In my dream our happy discussion is enough to drive entire tables of people away from us.
In my dream it’s time for the fight and I head down the lift and start through the yards. There are more barriers at each step and I understand these smiling people mean to lynch me. I struggle, making weapons out of what I can find, until I am pressing the splintered end of a broken oboe against an old woman’s skull. I push until it goes in.
In my dream the subway car has been prepped for the long trip to the new planet. I look around the stainless steel interior and wonder where the food has been stored and if we are meant to eat each other. Later, in the shop, they show me the antique envelopes addressed with bulbous crosses in shining pencil.
In my dream I am talking with P in the cafeteria after the performance about how Mike Kelly’s work has been digested and misunderstood by the art world. A young journalist nods along, but only half-heartedly, their pudgy hands on the paper covered table.

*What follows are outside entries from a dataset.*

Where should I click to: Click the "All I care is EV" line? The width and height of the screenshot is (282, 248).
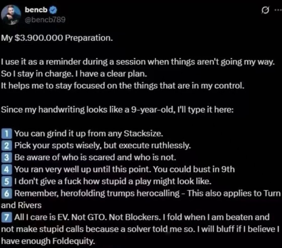[141, 217]
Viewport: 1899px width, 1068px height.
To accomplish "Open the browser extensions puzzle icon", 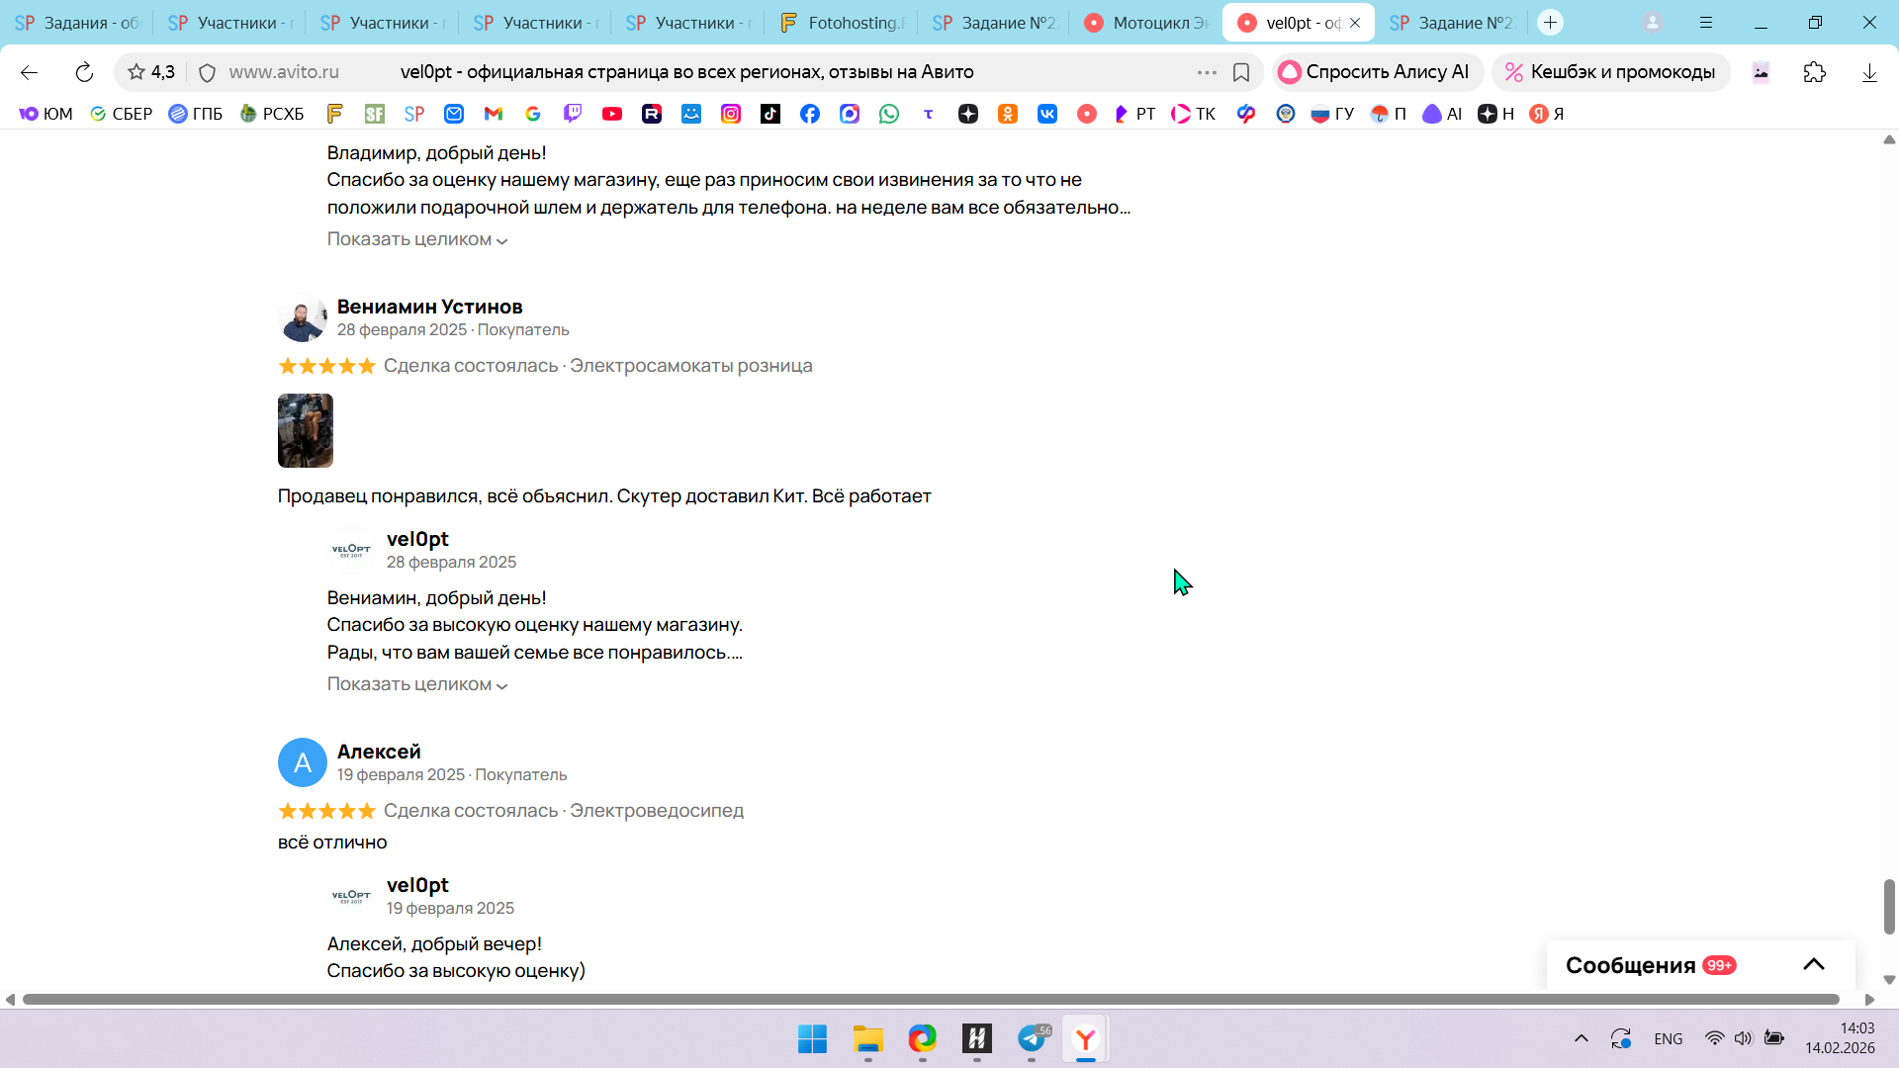I will click(1814, 72).
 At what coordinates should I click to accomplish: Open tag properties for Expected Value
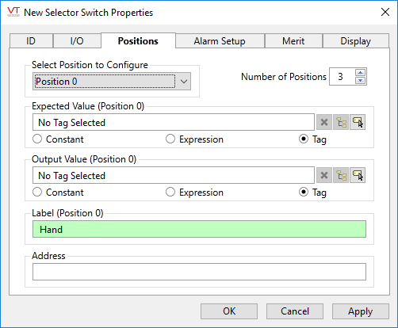(358, 122)
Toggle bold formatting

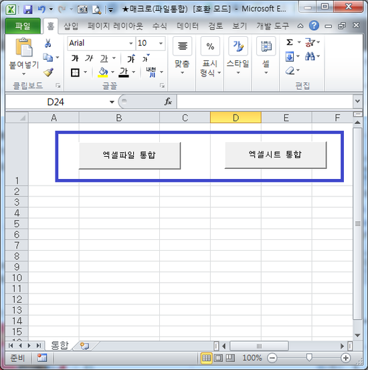tap(75, 58)
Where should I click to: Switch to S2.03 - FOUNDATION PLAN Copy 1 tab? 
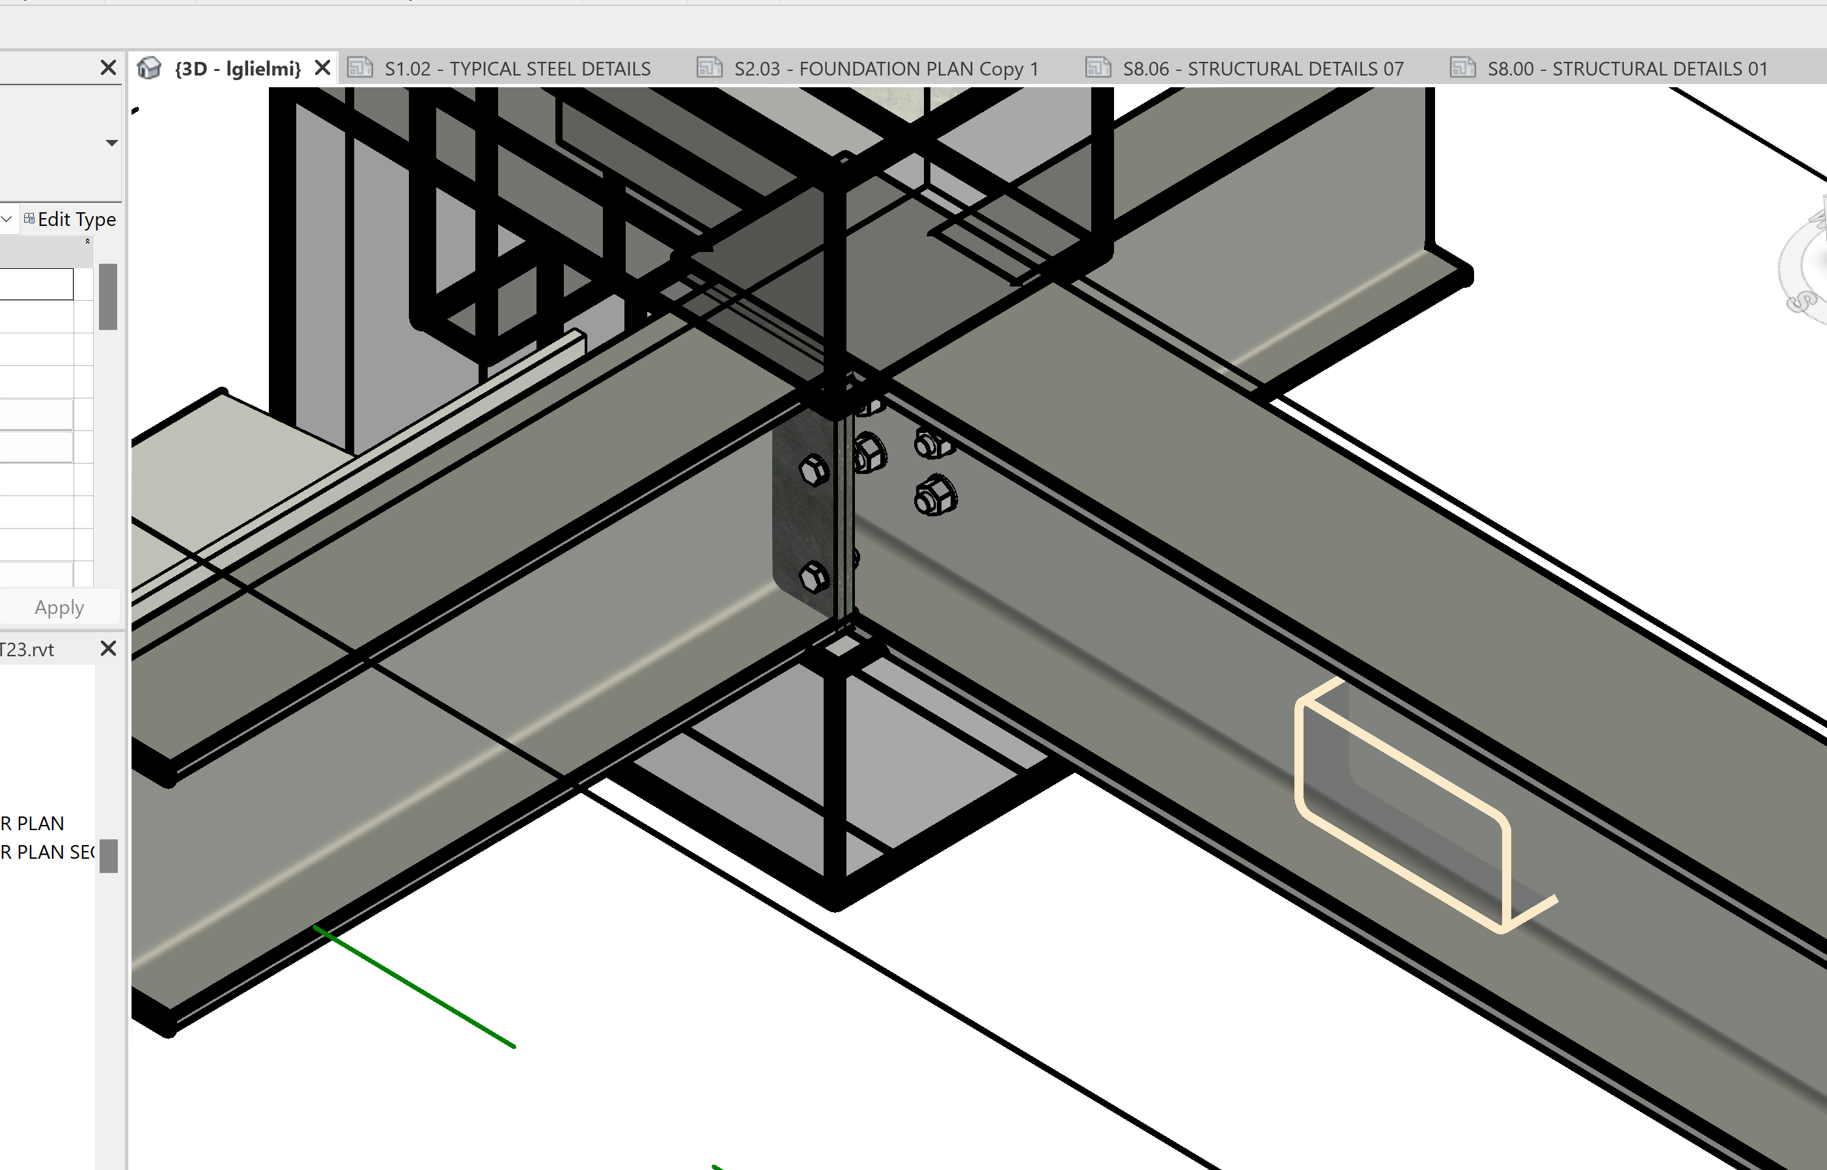885,69
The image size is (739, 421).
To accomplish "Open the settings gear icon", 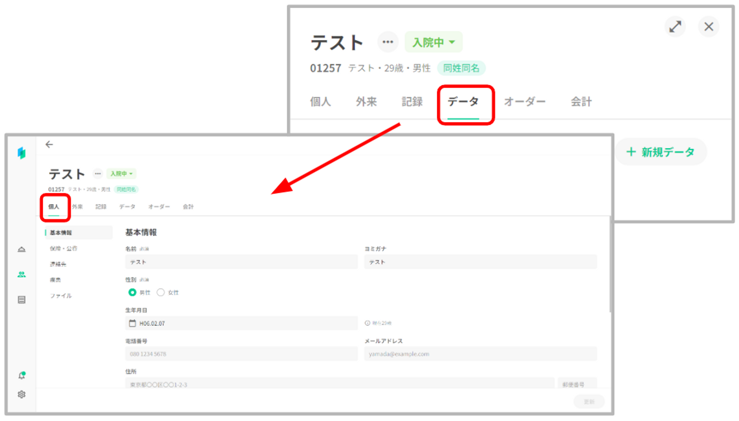I will [x=21, y=394].
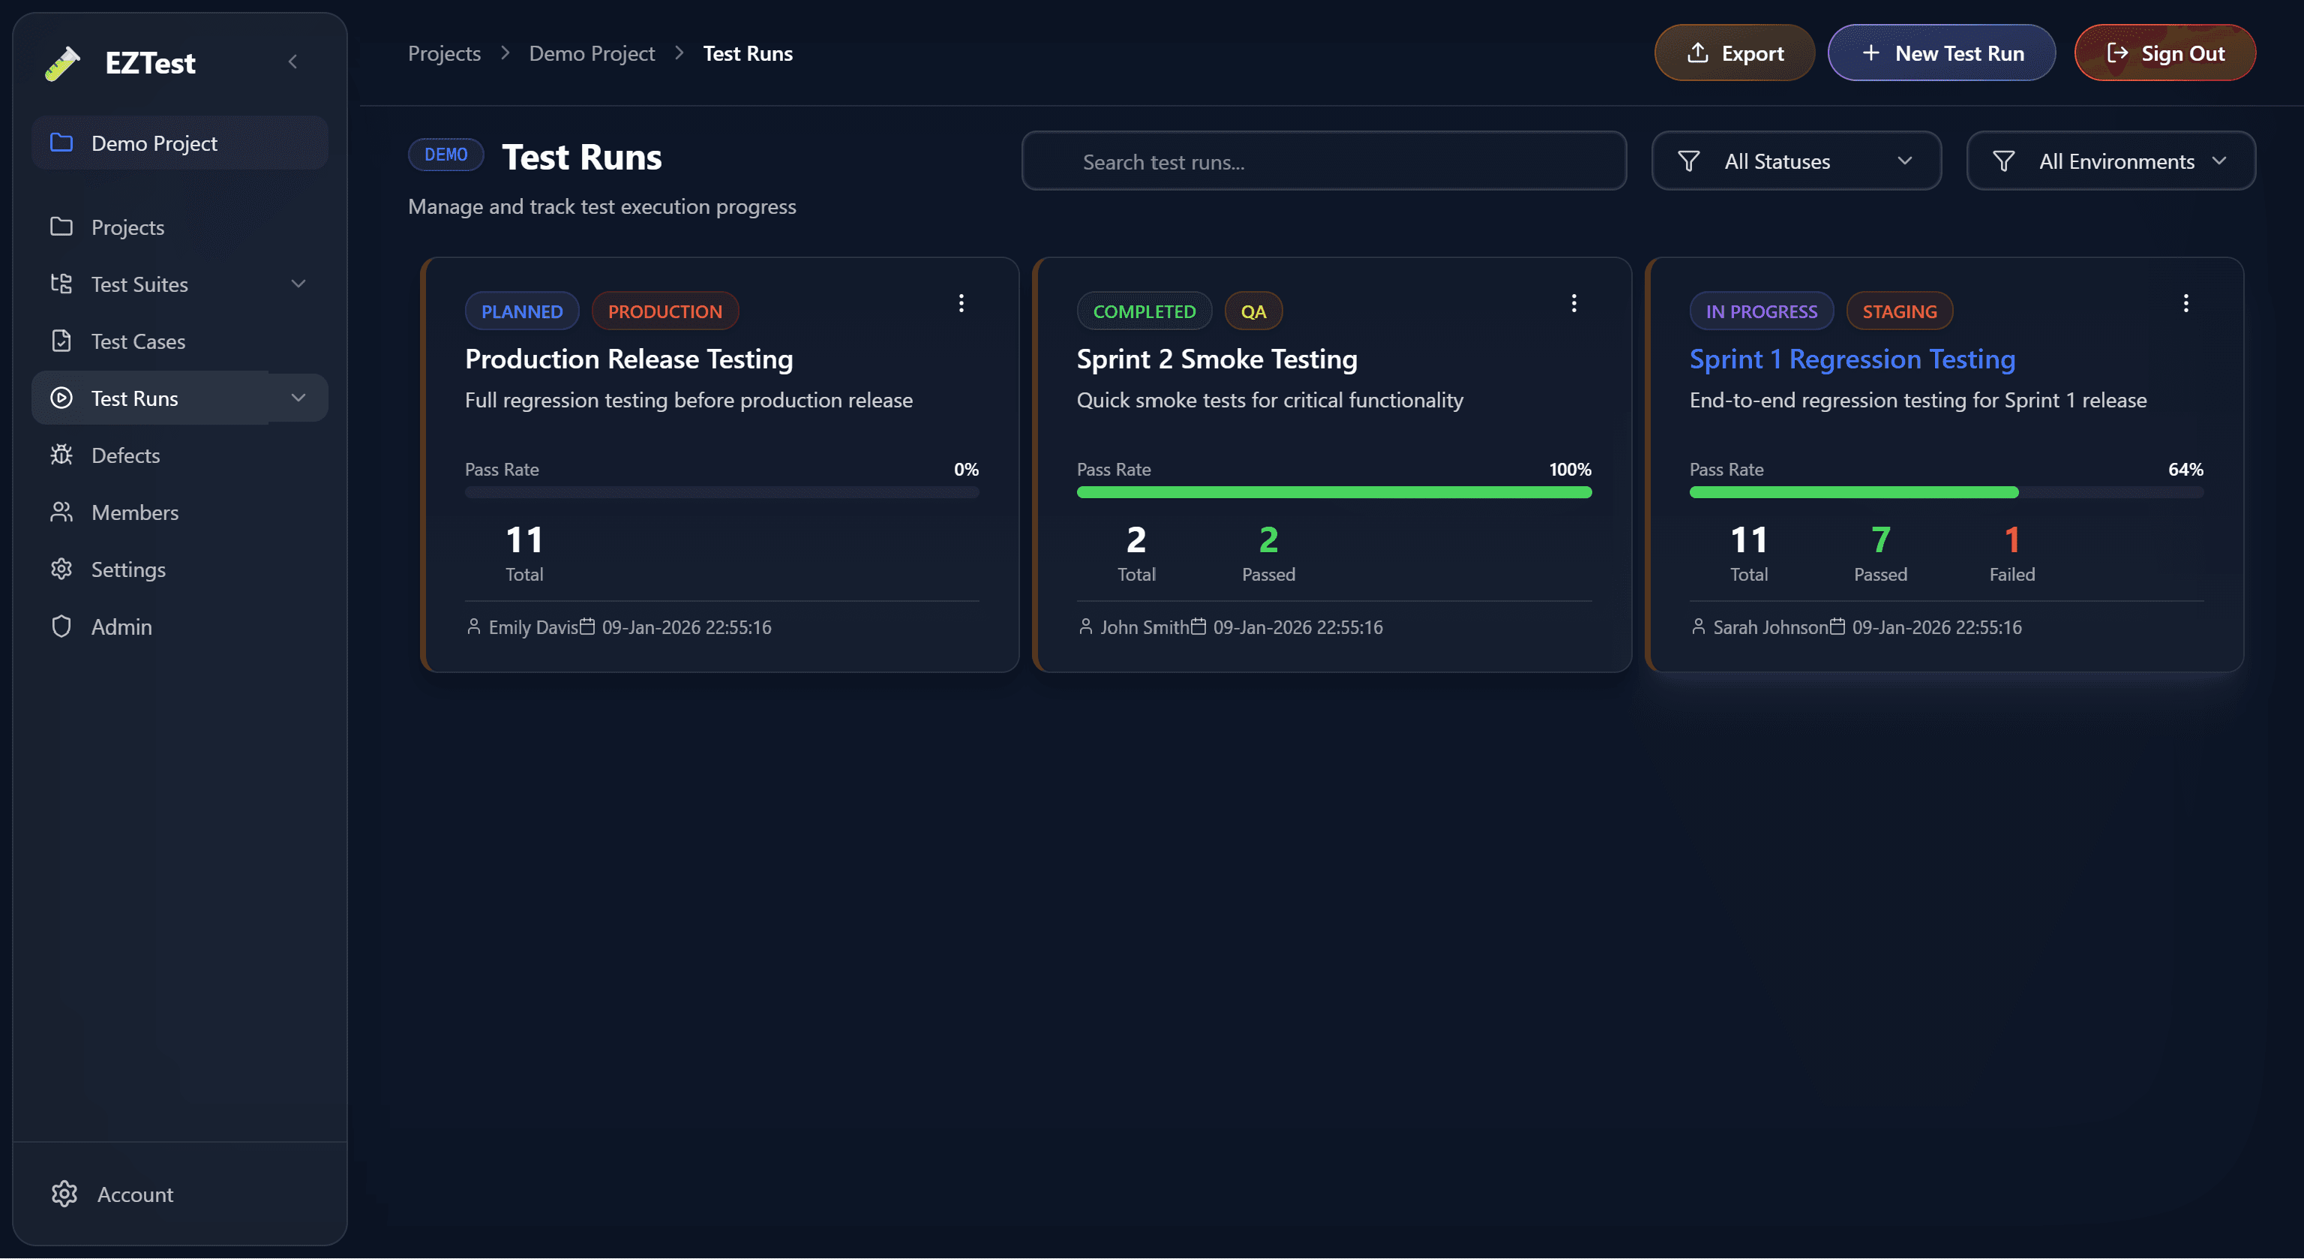Select the Members people icon
Image resolution: width=2304 pixels, height=1259 pixels.
61,512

In my dream the personality test leads to chucking stones through the wall.
In my dream we’ve retreated to the inner room and have started reconfiguring the bars of soap that make up the floor. We need to finish before the clouds of yellow dust on the horizon reach us.
In my dream the two sides in the magic battle are attaching swinging silk bags to the underside of the tables. Everyone knows who started it.
In my dream the first dress selection is projected on the wall.
In my dream the round, velvet covered speakers from the Seventies look good, but they would have to be rewired so instead I buy the white pasteboard replica of the chapel.
In my dream there is a sense of remorse far away.
In my dream we’ve covered both cars with white shells up to the windows. They sit on the structure above us like brides.